[Dataset entries]
╭──
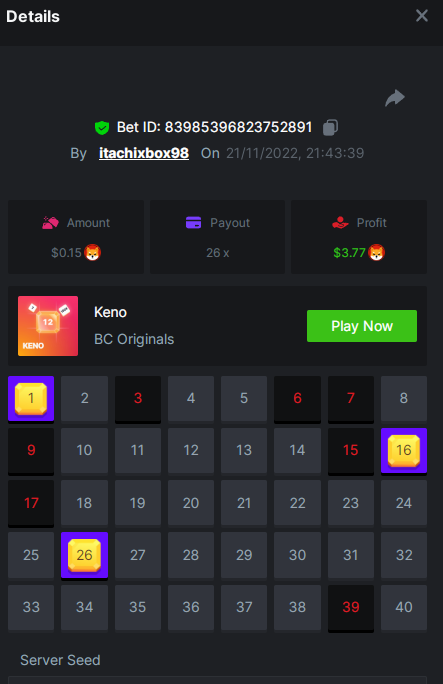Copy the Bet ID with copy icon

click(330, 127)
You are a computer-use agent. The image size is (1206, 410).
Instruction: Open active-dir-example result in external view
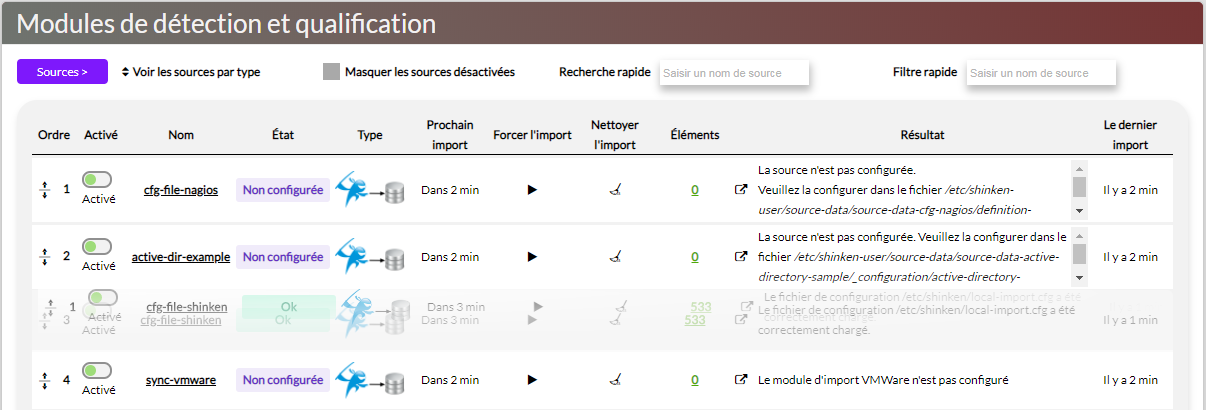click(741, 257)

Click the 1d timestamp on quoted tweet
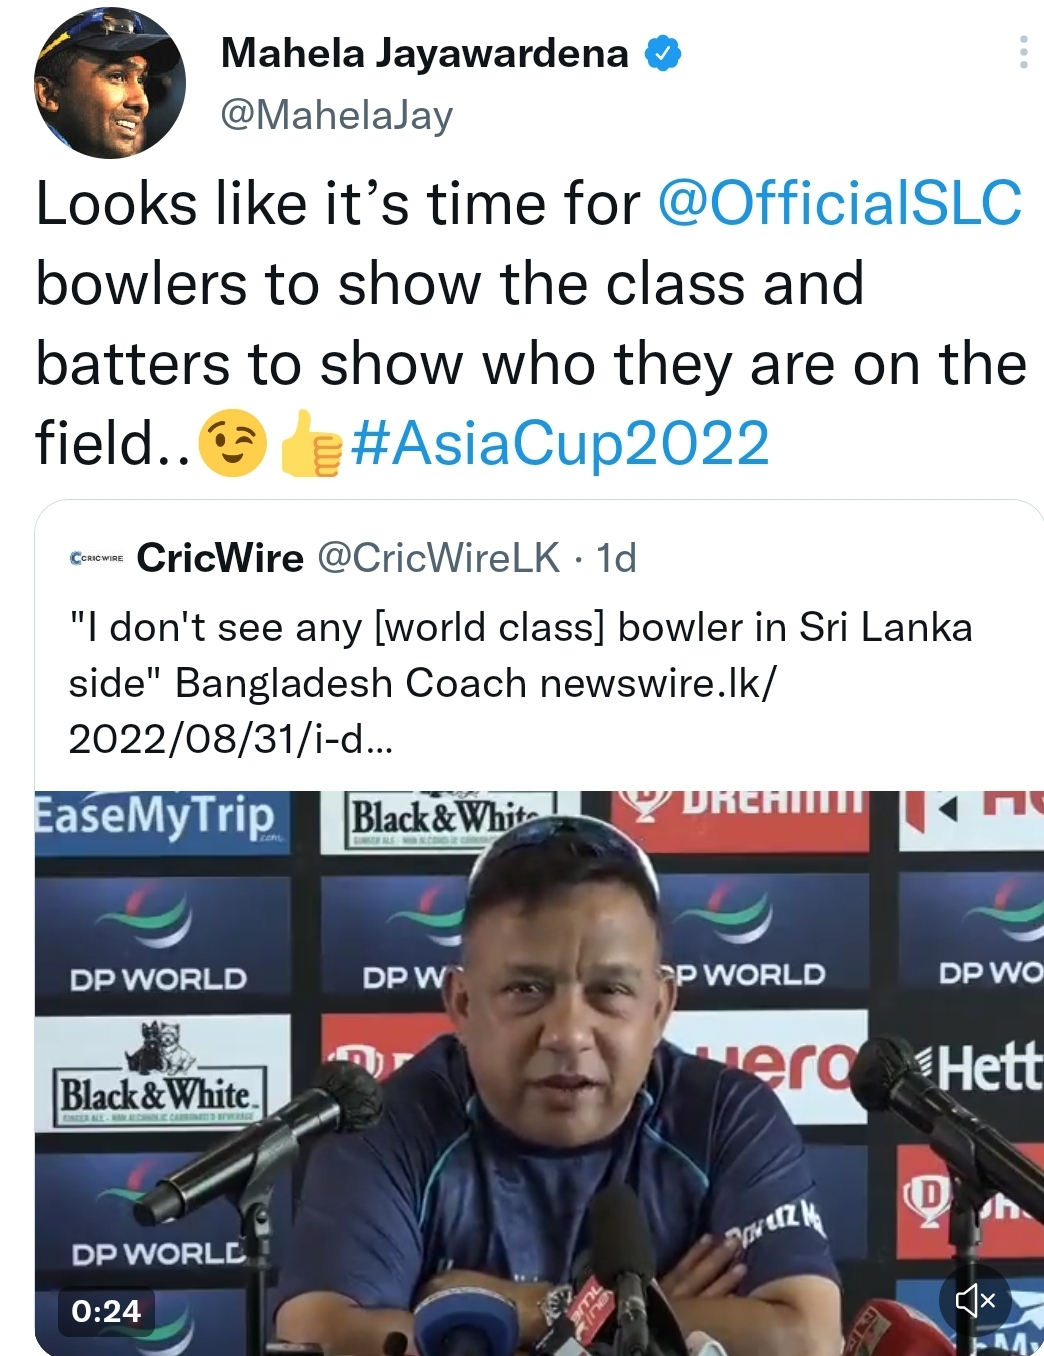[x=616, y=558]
╰──
* _Task to carry out_:
From the line containing "You are a computer-use" through the last line of the data above, write out every line word for word, and nothing else. Do not include the pictures.

* _Solution to this exercise_:
You are a computer-use agent. The image size is (1206, 410).
Instruction: Open active-dir-example result in external view
click(741, 257)

Click the 1d timestamp on quoted tweet
[x=616, y=558]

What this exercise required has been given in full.